TestoFuel is an awesome supplement for males under 30 who are trying to build muscle and increase low T.

Best T-Booster For Males 30 and Under

Best T-Booster For Males 30 and Under

Curtis Henderson


  1. Hi Curtis, there is excellent information here, much of which is new to me. Whilst it doesn’t impact me directly, this is helpful information for all men to have. I’m not sure how widely it is known that reduced activity results in such reduced muscle mass, and is also related to an above average decrease in testosterone. Given the amount of men that sit at their computers day in and day out this is worthwhile information to have. At least there are some exercises that can improve low t without the need for a prescription or natural supplement.

    • Thank you Melissa for reading my article. I am very glad you found it useful and informative. Too many men do not know about the issues of low T. That is the reason I created this site. I didn’t know either until a blood test showed my testosterone to be way too low. Now I am trying to make sure everyone knows about these issues.

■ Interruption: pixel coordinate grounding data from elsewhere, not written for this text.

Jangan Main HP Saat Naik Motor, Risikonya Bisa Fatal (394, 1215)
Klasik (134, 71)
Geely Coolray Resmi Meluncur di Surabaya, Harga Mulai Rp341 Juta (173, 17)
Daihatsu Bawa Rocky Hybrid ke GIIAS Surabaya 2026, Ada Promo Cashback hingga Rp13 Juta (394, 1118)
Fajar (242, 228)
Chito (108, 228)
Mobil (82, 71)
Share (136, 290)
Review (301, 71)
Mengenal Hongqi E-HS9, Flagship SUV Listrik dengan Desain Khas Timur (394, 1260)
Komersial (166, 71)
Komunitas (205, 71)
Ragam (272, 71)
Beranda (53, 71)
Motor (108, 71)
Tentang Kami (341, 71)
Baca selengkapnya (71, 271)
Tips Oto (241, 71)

  2. I find this post very informative.
    We all know that as we age, we will be experiencing a noticeable change in our bodies, especially in our motor functions. This is but natural; our bones become brittle, our sense of hearing and sight weaken and muscle mass decreases.

    I just never thought that in men, the low levels of testosterone has something to do with their muscles becoming weak. I’ve seen how active my father was before he turned 60. I just wish I had known all about this, or I would have given him testosterone boosting supplements.

    By the way, is it recommended even for men in their early 20’s or 30’s to take these supplements?

    • I am glad you found this information useful. That is my intent, to inform everyone about these low testosterone issues. I wish I had known long ago. It is not actually normal for us to lose muscle mass and for bones to become more brittle as we age, as long as we take care of ourselves. Most don’t. Males that have low testosterone in their 20’s or 30’s usually have some other medical issue that is causing low T, that can be addressed by a physician. If someone in their 30’s has low T and want to gain muscle mass, then yes they should take a T-booster.

  3. I know as I have gotten older my strength and motivation to do any exercises has dropped tremendously. I need to start improving this situation. I definitely will be looking into the two products you suggested. Thank you.

  4. Hi Curtis.
    very helpful and useful info delivered in this post.
    I am coming from the sports field and I know how important, health, proper conditioning, diet, life regime are for the shape and for feeling good and healthy.

    Naturally, the muscles are getting weaker with ages. But, with proper discipline, exercise (in a gym and off the gym, in nature), the way of living, regular check-up, the right diet, etc. also mature persons can achieve an enviable level of fitness.
    Thanks for sharing the advice and tips.
    Nice post!
    Best regards!

    • Thank you Igor. I am so glad you found in informative. I agree with you 100%, we do not need to have these issues if we just do the right things. Too bad we didn’t know sooner. Hopefully I am getting the message out there to the masses.

  5. You are absolutely right. Eating a balanced diet and eating the right fats can be crucial when building muscle. I am very interested in Testogen, I will definitely have to look into that! Thanks!

  6. Great article on the effect of testosterone on muscle development. My testosterone level seems to be good as it relates to muscle building. I am pleased with the amount of muscle I have. This website is very informative and I will be checking in and telling others.